## Brief
Would you retype, word for word, the line with "Given: Select the Company radio button" and every line after it through the end of the records below?

## Provided records
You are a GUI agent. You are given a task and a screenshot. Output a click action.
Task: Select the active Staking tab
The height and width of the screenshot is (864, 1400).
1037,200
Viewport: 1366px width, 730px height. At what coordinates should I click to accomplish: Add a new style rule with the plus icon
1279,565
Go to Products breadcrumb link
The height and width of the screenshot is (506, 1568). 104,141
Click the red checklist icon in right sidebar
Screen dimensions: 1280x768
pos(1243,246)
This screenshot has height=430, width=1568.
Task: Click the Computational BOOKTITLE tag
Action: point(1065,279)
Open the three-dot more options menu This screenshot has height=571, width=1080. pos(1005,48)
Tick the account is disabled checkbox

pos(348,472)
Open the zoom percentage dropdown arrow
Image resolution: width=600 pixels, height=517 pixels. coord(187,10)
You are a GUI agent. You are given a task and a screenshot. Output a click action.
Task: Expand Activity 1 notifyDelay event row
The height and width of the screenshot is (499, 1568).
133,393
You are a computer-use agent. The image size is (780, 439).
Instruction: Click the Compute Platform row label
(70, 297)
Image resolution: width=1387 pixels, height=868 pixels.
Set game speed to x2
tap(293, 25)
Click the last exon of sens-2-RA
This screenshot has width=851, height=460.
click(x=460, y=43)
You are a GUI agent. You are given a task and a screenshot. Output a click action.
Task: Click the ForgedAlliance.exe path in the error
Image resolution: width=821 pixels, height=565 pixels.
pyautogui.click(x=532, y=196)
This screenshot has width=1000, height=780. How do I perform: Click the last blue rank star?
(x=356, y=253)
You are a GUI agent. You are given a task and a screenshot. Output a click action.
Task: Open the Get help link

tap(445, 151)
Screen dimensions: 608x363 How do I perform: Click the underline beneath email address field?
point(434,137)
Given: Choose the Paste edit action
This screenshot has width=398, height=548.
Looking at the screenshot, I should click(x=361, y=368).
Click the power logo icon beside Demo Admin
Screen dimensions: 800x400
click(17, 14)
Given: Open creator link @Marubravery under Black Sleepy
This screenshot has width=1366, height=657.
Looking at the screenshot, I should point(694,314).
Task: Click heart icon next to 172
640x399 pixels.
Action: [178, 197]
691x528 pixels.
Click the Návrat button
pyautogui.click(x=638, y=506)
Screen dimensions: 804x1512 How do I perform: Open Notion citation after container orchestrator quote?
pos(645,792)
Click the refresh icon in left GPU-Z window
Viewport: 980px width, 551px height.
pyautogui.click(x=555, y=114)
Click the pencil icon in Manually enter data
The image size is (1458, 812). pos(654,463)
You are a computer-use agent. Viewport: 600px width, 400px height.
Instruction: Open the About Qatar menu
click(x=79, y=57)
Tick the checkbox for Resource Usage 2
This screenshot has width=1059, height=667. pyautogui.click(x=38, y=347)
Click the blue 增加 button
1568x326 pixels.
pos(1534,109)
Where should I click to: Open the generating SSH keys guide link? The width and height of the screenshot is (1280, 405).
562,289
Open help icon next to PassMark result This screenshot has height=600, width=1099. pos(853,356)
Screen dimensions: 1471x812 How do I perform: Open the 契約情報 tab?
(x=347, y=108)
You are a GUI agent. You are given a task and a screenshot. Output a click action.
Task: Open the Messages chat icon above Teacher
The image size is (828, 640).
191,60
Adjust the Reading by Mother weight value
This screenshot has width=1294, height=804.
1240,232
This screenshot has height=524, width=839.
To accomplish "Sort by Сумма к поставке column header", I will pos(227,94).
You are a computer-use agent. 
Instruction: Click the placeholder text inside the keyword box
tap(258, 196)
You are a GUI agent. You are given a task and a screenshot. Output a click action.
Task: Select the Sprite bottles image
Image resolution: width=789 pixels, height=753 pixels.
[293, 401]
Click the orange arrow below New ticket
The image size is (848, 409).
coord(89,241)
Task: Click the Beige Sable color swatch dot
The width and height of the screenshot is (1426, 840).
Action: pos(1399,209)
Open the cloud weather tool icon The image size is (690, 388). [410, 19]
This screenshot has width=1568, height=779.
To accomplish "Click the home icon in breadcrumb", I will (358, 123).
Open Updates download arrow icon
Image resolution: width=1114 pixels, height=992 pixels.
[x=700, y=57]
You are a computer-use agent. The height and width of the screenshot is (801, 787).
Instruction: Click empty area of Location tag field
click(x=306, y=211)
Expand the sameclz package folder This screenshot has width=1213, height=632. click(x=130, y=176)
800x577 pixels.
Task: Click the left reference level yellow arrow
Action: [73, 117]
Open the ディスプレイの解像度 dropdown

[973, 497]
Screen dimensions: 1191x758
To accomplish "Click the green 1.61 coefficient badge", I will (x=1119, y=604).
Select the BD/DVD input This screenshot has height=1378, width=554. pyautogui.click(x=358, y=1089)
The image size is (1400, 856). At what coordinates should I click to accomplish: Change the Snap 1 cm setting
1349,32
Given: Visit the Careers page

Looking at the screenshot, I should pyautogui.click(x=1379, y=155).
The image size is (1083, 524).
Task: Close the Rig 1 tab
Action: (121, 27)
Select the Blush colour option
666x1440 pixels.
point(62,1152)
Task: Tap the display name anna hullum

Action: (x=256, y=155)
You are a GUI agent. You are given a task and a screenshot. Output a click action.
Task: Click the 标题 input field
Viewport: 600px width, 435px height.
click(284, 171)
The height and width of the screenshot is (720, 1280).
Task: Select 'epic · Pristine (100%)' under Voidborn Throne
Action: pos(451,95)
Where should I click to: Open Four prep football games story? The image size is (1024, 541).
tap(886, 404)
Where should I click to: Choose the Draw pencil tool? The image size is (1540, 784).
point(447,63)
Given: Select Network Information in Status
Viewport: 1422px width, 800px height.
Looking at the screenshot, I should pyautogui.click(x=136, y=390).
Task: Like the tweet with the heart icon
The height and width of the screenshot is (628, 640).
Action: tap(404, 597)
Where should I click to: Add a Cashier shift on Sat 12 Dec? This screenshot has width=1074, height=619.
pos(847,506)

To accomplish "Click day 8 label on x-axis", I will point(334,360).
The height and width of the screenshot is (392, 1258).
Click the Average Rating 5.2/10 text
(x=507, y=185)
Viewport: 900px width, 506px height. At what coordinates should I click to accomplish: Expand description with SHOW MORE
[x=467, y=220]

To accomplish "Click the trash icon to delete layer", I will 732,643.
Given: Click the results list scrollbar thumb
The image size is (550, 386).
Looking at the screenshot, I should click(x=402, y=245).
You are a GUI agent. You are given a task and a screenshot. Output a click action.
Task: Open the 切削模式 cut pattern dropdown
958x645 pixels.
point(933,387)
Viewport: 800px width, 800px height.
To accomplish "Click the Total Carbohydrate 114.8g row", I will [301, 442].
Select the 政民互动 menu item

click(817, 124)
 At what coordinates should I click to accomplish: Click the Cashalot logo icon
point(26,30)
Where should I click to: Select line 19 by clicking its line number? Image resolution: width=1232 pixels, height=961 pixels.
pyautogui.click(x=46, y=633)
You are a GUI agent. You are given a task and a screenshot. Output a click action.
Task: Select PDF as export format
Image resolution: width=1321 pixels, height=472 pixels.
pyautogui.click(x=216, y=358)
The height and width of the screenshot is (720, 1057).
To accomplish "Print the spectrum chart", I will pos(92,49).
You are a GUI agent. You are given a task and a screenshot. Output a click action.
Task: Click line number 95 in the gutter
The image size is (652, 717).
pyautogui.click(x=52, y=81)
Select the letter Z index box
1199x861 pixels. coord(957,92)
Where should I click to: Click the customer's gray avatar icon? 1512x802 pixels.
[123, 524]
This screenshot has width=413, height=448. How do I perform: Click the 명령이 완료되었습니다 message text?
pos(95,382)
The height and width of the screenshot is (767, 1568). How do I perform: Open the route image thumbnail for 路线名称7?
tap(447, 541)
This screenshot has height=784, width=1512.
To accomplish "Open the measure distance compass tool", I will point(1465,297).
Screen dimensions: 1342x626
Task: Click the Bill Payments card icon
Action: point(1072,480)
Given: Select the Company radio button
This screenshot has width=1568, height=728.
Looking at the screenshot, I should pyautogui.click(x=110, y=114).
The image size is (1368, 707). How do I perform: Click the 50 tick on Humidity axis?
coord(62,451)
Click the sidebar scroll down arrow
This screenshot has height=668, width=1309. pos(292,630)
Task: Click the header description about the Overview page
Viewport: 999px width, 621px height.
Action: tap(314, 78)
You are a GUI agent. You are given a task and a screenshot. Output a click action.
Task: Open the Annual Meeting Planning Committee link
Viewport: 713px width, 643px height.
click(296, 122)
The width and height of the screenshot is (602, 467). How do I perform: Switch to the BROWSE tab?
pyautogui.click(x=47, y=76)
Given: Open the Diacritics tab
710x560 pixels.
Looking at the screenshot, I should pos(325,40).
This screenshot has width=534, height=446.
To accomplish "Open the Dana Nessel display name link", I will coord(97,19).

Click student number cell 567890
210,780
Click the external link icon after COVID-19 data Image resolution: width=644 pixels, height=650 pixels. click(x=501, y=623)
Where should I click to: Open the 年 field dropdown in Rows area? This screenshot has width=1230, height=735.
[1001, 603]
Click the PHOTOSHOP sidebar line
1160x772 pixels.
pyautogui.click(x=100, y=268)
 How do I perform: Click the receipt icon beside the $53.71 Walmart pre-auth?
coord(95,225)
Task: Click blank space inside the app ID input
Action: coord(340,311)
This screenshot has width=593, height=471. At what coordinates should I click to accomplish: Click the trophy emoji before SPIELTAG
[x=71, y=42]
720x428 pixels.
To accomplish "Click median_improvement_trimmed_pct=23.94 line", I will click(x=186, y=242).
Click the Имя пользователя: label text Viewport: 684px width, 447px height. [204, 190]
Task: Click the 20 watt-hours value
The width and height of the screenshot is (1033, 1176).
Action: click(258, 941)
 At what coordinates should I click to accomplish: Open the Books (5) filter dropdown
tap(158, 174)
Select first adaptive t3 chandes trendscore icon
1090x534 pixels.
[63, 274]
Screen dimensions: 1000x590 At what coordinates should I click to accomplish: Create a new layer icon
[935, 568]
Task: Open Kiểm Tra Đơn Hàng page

## Answer to this problem
Given: Select the Company radio button
This screenshot has width=1568, height=728.
Looking at the screenshot, I should pyautogui.click(x=110, y=114).
The image size is (1368, 707). How do I perform: Click the 50 tick on Humidity axis?
coord(62,451)
Click the sidebar scroll down arrow
This screenshot has height=668, width=1309. pos(292,630)
Task: Click the header description about the Overview page
Viewport: 999px width, 621px height.
Action: tap(314, 78)
You are a GUI agent. You are given a task and a screenshot. Output a click action.
Task: Open the Annual Meeting Planning Committee link
Viewport: 713px width, 643px height.
click(296, 122)
The width and height of the screenshot is (602, 467). How do I perform: Switch to the BROWSE tab?
pyautogui.click(x=47, y=76)
Given: Open the Diacritics tab
710x560 pixels.
Looking at the screenshot, I should pos(325,40).
This screenshot has width=534, height=446.
To accomplish "Open the Dana Nessel display name link", I will coord(97,19).

Click student number cell 567890
210,780
Click the external link icon after COVID-19 data Image resolution: width=644 pixels, height=650 pixels. click(x=501, y=623)
Where should I click to: Open the 年 field dropdown in Rows area? This screenshot has width=1230, height=735.
[1001, 603]
Click the PHOTOSHOP sidebar line
1160x772 pixels.
pyautogui.click(x=100, y=268)
 How do I perform: Click the receipt icon beside the $53.71 Walmart pre-auth?
coord(95,225)
Task: Click blank space inside the app ID input
Action: coord(340,311)
This screenshot has width=593, height=471. At what coordinates should I click to accomplish: Click the trophy emoji before SPIELTAG
[x=71, y=42]
720x428 pixels.
To accomplish "Click median_improvement_trimmed_pct=23.94 line", I will click(x=186, y=242).
Click the Имя пользователя: label text Viewport: 684px width, 447px height. [204, 190]
Task: Click the 20 watt-hours value
The width and height of the screenshot is (1033, 1176).
Action: click(258, 941)
 At what coordinates should I click to accomplish: Open the Books (5) filter dropdown
tap(158, 174)
Select first adaptive t3 chandes trendscore icon
1090x534 pixels.
[63, 274]
Screen dimensions: 1000x590 At what coordinates should I click to accomplish: Create a new layer icon
[935, 568]
Task: Open Kiểm Tra Đơn Hàng page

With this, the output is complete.